Black+Decker HC150B Review
Pros: Inexpensive, easy to wash the blade by hand
Cons: Poor chopping performance, hard-to-wash bowl, inconvenient to operate
This model ranked at the back of the pack, doing much worse than the Ninja Express Chop and slightly worse than the Cuisinart CTG-00-SCHP. On the whole, we also weren't fans of the Cuisinart, but it does have a few redeeming factors that give it the edge on the Black+Decker, like a far superior performance when it came to chopping tomatoes.
To see which mini food chopper is really the best, we looked at dozens of different models, then picked the three most promising to purchase and test side-by-side. We compared their chopping chops in a handful of different tests, ranking their performance at chopping tomatoes, onions, almonds, cilantro, garlic, and carrots, as well as the ease of cleaning each one out after use.

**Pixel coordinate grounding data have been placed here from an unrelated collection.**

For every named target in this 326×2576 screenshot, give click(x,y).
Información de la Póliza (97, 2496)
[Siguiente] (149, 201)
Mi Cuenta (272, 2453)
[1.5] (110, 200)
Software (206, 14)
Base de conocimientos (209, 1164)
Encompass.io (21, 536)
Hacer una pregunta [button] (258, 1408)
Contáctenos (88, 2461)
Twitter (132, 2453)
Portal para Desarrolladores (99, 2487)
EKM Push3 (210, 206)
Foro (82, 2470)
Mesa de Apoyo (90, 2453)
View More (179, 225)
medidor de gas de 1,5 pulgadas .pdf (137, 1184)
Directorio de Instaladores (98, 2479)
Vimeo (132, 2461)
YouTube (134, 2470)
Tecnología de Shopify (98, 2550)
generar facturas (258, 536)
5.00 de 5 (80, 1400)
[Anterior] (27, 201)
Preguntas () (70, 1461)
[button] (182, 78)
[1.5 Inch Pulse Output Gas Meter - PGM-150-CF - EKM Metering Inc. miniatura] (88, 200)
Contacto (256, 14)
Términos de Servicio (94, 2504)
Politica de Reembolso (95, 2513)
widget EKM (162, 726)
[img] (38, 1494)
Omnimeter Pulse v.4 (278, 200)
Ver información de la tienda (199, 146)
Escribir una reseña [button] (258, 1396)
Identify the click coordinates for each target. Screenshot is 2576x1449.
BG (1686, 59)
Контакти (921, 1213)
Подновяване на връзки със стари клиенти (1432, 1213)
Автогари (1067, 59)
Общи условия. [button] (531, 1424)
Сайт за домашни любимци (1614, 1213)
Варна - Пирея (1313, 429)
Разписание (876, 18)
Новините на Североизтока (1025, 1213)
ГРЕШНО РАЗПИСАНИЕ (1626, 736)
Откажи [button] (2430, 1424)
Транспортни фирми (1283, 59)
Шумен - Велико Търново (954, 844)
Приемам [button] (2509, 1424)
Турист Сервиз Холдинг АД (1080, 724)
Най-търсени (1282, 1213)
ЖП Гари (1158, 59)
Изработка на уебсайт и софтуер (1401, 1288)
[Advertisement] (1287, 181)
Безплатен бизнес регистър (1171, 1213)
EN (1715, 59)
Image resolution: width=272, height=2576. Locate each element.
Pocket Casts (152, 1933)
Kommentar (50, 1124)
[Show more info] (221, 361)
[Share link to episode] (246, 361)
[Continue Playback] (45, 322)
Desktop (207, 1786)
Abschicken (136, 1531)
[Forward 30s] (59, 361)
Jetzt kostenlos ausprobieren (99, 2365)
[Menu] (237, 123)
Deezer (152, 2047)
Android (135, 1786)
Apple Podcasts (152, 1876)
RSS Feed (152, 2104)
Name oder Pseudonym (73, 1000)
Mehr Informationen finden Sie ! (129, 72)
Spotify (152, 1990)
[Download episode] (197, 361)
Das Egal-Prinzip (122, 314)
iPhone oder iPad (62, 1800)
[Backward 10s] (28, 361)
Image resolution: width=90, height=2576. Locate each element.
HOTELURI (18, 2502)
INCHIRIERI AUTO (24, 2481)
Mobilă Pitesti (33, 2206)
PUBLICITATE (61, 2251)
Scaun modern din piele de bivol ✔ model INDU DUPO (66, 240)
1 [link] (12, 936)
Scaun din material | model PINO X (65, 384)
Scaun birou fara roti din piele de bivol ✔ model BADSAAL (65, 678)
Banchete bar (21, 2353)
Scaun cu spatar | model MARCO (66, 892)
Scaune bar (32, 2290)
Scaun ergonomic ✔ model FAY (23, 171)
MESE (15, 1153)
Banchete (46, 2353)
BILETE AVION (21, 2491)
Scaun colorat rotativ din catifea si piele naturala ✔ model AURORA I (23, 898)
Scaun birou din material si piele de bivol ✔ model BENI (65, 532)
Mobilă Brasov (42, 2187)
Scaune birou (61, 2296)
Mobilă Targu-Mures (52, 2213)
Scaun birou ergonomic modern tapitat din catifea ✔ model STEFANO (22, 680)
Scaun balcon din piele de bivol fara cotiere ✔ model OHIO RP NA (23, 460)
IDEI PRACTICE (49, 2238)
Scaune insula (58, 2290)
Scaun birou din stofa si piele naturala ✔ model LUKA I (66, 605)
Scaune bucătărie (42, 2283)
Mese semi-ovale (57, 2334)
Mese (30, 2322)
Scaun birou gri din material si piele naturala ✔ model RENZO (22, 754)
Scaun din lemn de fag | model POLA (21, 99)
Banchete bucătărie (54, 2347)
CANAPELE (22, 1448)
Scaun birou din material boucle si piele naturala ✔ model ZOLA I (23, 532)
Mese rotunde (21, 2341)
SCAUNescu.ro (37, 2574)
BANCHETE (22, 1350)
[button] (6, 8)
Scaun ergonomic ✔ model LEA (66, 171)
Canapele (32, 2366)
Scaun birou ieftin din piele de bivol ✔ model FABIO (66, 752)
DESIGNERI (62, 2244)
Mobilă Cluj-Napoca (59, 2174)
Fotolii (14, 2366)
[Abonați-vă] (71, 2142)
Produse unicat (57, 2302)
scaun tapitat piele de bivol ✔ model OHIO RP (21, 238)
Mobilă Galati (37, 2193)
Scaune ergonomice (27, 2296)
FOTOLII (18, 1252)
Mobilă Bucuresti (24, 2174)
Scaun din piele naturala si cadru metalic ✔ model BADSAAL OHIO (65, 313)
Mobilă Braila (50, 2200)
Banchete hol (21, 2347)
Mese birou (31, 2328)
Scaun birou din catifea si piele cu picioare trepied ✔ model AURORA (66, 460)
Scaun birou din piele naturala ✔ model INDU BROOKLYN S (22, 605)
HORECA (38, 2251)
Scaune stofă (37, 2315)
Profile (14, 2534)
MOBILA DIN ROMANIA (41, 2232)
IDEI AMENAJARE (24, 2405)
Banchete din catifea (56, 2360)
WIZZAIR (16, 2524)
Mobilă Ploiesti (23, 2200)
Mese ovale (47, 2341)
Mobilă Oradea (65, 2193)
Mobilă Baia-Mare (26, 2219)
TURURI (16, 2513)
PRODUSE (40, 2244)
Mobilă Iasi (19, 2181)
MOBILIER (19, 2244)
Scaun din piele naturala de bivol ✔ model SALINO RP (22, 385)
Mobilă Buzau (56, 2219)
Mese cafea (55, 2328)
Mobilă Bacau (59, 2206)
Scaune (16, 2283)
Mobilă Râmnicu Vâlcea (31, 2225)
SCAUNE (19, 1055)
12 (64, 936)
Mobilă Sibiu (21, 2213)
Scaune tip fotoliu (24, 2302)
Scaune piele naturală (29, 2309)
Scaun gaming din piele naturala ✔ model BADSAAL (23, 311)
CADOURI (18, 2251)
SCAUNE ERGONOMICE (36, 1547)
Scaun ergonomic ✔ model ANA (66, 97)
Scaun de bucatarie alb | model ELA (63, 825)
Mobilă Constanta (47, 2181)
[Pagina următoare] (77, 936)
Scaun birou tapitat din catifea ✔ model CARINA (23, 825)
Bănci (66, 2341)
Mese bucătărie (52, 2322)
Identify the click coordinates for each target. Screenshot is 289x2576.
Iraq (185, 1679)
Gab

To start off each, we tasked each chopper with chopping half of an onion. Depending on the onion, this can be a bit more than the Black+Decker can handle, but we managed to fit a quartered, half-onion that was on the smaller side without too much difficulty.
The Black+Decker required a few extra pulses to successfully break down some of the larger onion pieces, which unfortunately meant a non-trivial amount of the chopped onions were completely pulverized. The chopped onions produced by the Black+Decker were also the most watery of the bunch, indicative that they were more crushed, rather than chopped. All in all, it was quite difficult to get a good consistent chop with this product — we only really achieved it when we pre-cut the onion and at that point, you might as well just cut it by hand.
The Black+Decker food chopper did quite a bit better with carrots, delivering an overall average performance. We used a whole raw carrot snapped into thirds for this test and the Black+Decker handled it reasonably well. It chopped the bulk of the carrots, but once the bottom began to fill in with chopped carrots, the blade struggled to catch some leftover larger pieces at the top of the bowl.
However, the top did pop open once while we were testing it right as we let go of the pulse button, which did give us a bit of a cause for concern.
Next, we tested out how well each mini chopper did at mincing up garlic. We used three medium cloves in our test, pulsing each chopper until we achieved a fine mince — or at least as close to that as possible. The Black+Decker again delivered another mediocre performance. This chopper overall didn't mince them as consistently as the Cuisinart or the Ninja and there were more larger pieces leftover, even after six pulses.
However, the Black+Decker left the garlic slightly discolored and a little rougher looking than the other products did.
For our next evaluation, we tested how well each mini chopper handled half of a tomato. None of these food choppers did terribly well, tending to puree or crush the tomatoes rather than truly chopping them, with the Black+Decker doing the worst of the entire group. A large portion of the outer part of the tomato got stuck in the bowl while the insides got completely mutilated. We even kept running it to see if it could adequately puree the tomatoes and make something similar to salsa, but it didn't really do all that well at that either.
The performance of the Black+Decker improved a bit when we tasked it with chopping a half cup of almonds, but it still ranked the lowest out of the entire group. This model basically just spins the almonds around a bunch, rather than actually chopping them up, and it left the most whole almonds behind out of all the mini choppers.
For the final chopping tests, we used a half cup of cilantro to see how well each food chopper handled some greenery. The Black+Decker again delivered a mediocre performance. We ran it for 15 seconds and it didn't really do much, mainly swirling the cilantro around rather than chopping it. Running it even longer, it reduced the cilantro to more of a mush or a paste, rather than dry, finely chopped leaves.
Ease of Cleaning
Finally, we looked at the difficulty in cleaning out the Black+Decker after you have used it. This food chopper's ranking dramatically improved, being the easiest of the group to clean. The blade is the easiest to clean of the group, lacking any nooks and crannies that are hard to get food out of or the plethora of blades that the Ninja has that make cleaning them by hand a rather harrowing experience. The bowl is about average to clean and it is dishwasher-safe, as well as the blades.
All in all, we weren't big fans of this food chopper, finding it to be a bit inferior to the other models we have tested. This model is inexpensive, but it is well worth it to pay a little bit more for a model that is quite a bit better, such as the Ninja Express Chop.